Una de las (pocas) cosas ciertas hasta ahora es que el torbellino que impactó contra el barco poco después de las cuatro de la madrugada, mientras dormían las 22 personas a bordo, No puede ser la única razón del accidente que provocó siete muertos, todos extranjeros: el magnate inglés Mike Lynch, de 59 años, un genio tecnológico y su hija hanna de 18; el presidente de Morgan Stanley Internacional, Jonathan Bloomer y su esposa Judy, 71 años; el abogado americano Christopher Morvillo59 años, y su esposa neda57 años; el cocinero del barco, el caribe Recaldo Tomás. De doce pasajeros, seis murieron; de nueve miembros de la tripulación, uno murió.
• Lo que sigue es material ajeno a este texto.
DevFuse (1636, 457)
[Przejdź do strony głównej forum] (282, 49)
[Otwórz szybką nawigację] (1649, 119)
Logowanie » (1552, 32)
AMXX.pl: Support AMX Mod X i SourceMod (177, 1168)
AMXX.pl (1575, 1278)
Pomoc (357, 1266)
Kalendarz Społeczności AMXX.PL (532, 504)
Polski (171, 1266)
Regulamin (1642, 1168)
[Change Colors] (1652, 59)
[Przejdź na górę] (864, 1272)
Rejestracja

Cómo un velero de ese tamaño puede hacerse a la mar
Los expertos en maxiyates consultados por sol 24 horas Desde el día del accidente, lunes 19 de agosto, han explicado que “es imposible que un barco como éste se hunda aunque se rompa el mástil” (cosa que no ocurrió), y que “lo más probable es que tarde sobre el agua desde abajo, ¿por qué? las puertas o ojos de buey de la cabina permanecieron abiertos». Cuatro días después, esta parece ser la hipótesis más probable en la que trabaja la Fiscalía de Termini Imerese, dirigida por Ambrogio Cartosio, que hasta el momento no ha filtrado nada ni sobre las hipótesis del crimen ni sobre los posibles sospechosos. Se sabe que los magistrados están interrogando a los supervivientes (15 personas, entre ellas una niña de un año) y que ya han entrevistado durante dos horas al capitán del velero, el neozelandés. James Cutfieldde 51 años, para intentar reconstruir la dinámica del accidente.
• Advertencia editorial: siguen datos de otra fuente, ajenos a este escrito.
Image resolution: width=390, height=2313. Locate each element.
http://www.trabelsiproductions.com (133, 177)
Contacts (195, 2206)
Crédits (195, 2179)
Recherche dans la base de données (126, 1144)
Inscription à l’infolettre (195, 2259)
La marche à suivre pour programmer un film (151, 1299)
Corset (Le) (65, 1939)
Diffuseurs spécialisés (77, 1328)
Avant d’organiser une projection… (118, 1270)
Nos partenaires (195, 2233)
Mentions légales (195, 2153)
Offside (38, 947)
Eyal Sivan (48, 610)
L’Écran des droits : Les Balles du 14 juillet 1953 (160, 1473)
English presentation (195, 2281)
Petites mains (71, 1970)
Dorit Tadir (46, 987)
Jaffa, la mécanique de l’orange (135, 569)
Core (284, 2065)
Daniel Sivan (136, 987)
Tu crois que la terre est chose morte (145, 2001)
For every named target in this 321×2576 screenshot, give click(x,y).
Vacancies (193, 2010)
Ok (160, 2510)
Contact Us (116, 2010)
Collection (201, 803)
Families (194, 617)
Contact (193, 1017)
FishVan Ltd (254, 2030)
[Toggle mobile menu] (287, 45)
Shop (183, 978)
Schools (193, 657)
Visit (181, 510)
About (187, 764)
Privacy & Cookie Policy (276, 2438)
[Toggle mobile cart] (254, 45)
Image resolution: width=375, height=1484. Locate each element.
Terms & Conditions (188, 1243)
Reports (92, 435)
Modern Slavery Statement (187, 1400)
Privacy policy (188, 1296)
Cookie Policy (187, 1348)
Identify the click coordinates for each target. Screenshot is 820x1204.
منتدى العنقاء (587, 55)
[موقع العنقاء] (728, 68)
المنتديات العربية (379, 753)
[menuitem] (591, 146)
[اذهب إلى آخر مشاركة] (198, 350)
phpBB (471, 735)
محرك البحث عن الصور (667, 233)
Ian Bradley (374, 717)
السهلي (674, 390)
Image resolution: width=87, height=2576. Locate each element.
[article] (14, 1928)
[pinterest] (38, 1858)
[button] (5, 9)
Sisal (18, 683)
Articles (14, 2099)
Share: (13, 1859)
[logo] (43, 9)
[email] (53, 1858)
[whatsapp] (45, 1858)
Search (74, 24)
Tras descartar la rotura del mástil de aluminio de 75 metros de altura y los daños en el casco, que aparece intacto en el fondo del mar a 49 metros de profundidad (al menos en el lado visible para los buceadores), la atención se centra ahora en las puertas y ojos de buey y en el derivasla aleta que ayuda a mantener el equilibrio del mástil, que pesa toneladas y, en el caso del bayesiano, tiene un calado de diez metros: parece haber sido encontrada parcialmente levantada por buzos.
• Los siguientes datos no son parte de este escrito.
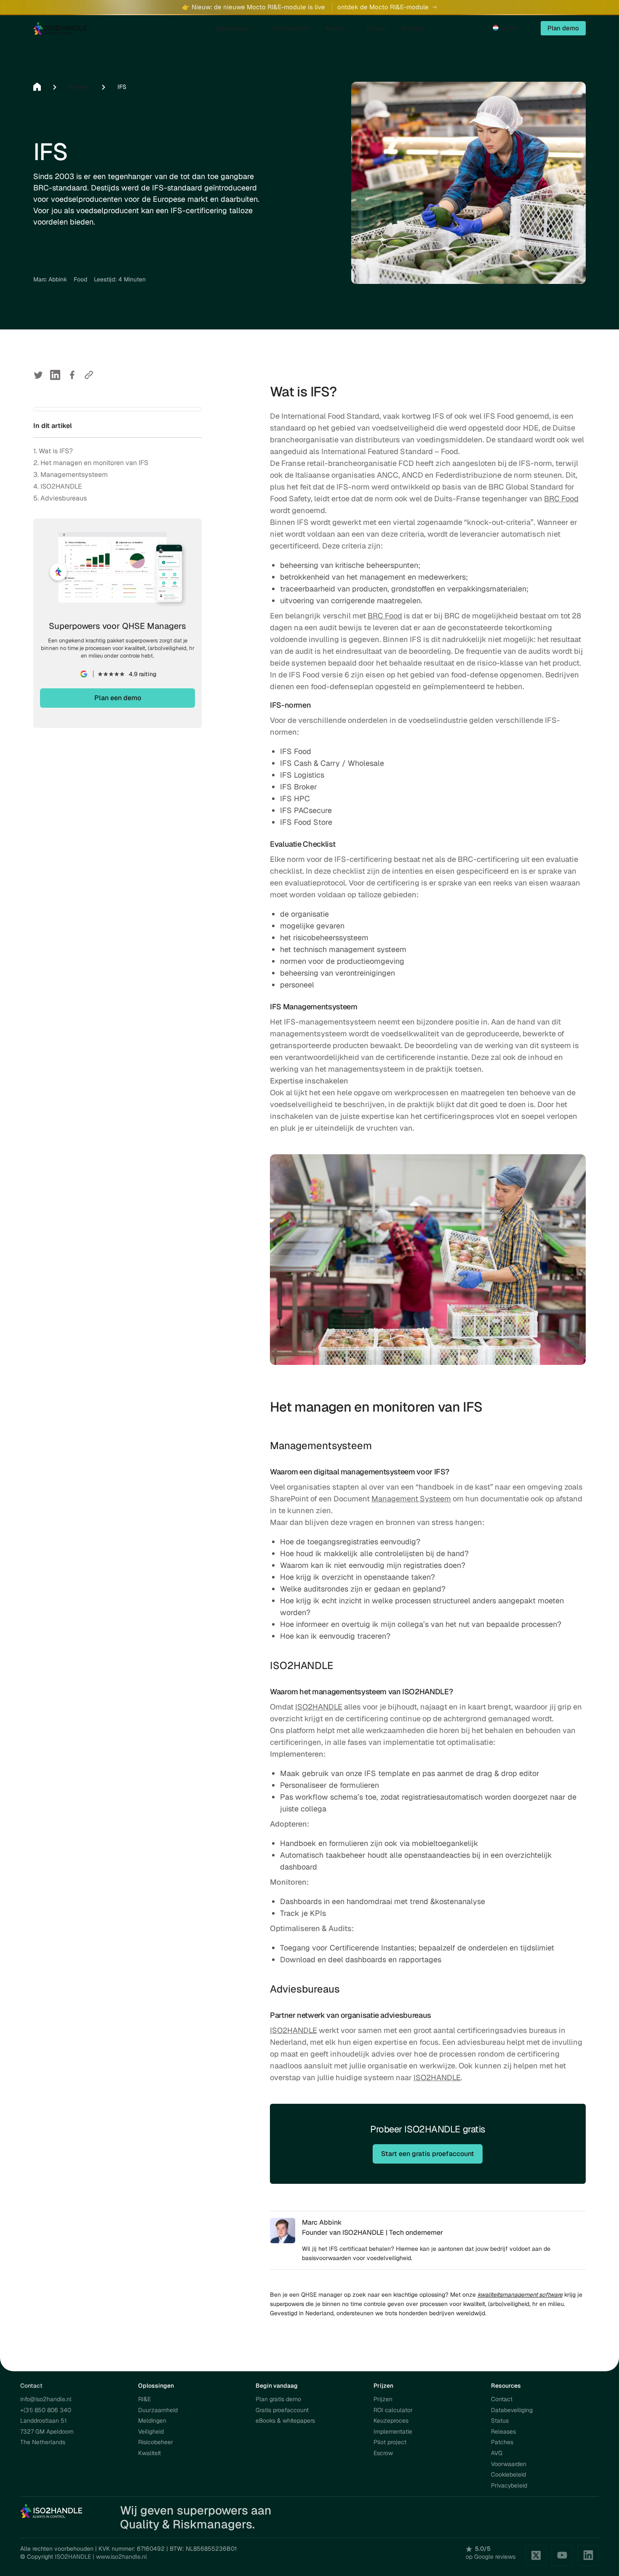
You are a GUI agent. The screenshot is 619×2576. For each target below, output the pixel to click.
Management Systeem (411, 1498)
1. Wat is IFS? (53, 451)
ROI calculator (393, 2410)
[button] (510, 28)
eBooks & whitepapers (285, 2420)
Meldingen (152, 2420)
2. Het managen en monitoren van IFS (90, 462)
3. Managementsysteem (70, 474)
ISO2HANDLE (318, 1707)
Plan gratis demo (278, 2399)
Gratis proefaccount (282, 2410)
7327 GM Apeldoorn (47, 2431)
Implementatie (393, 2431)
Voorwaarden (508, 2464)
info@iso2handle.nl (46, 2399)
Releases (503, 2431)
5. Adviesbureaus (60, 498)
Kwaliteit (149, 2453)
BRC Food (561, 498)
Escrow (383, 2453)
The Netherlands (42, 2442)
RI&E (144, 2399)
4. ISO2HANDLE (57, 486)
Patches (502, 2442)
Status (500, 2420)
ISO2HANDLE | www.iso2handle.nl (101, 2556)
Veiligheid (151, 2431)
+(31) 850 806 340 (45, 2410)
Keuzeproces (391, 2420)
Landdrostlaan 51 (43, 2420)
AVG (496, 2453)
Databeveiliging (512, 2410)
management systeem (367, 949)
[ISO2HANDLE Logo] (51, 2510)
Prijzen (383, 2399)
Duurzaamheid (158, 2410)
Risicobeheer (155, 2442)
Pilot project (390, 2442)
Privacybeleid (509, 2485)
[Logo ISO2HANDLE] (60, 28)
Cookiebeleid (508, 2474)
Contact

Los próximos movimientos del poder judicial
Una vez que se hayan recuperado los siete cuerpos y se hayan realizado las autopsias, es probable que los magistrados ordenen la eliminación bayesiana del fondo marino para completar las investigaciones (y evitar riesgos medioambientales: los tanques contienen 18.000 litros de diésel y aceites): una operación que, según los expertos en recuperación de pecios, no es imposible y que podría llevarse a cabo con la ayuda de “bolas”que devuelven el barco a la superficie. Mientras tanto, comenzarán las solicitudes de indemnización. El yate, renovado (refit completo) en 2020 en Mallorca, vale unos 30 millones de euros, según estimaciones de los expertos. Está asegurado con dos pólizas: la póliza ‘carrocería y maquinaria’, concertada con un pool de compañías (Omac con Tci, Navium Marine y Convex), cubre daños al casco, equipamiento, equipamiento y mobiliario; el P&I (Protection & Indemnity), estipulado por la familia Lynch con la compañía británica Marine del grupo australiano Qbe, especializada en responsabilidad frente a terceros en el ámbito marítimo, cubre la pérdida de vidas humanas, las consecuencias de accidentes, el riesgo de contaminación, los gastos de repatriación de la tripulación y pasajeros y el posible traslado de los restos del naufragio. Para la póliza P&I, el límite asegurado suele ser de 500 millones de dólares por evento. En total, las compañías de seguros implicadas en la catástrofe podrían verse obligadas a pagar más de 500 millones de euros en concepto de indemnización.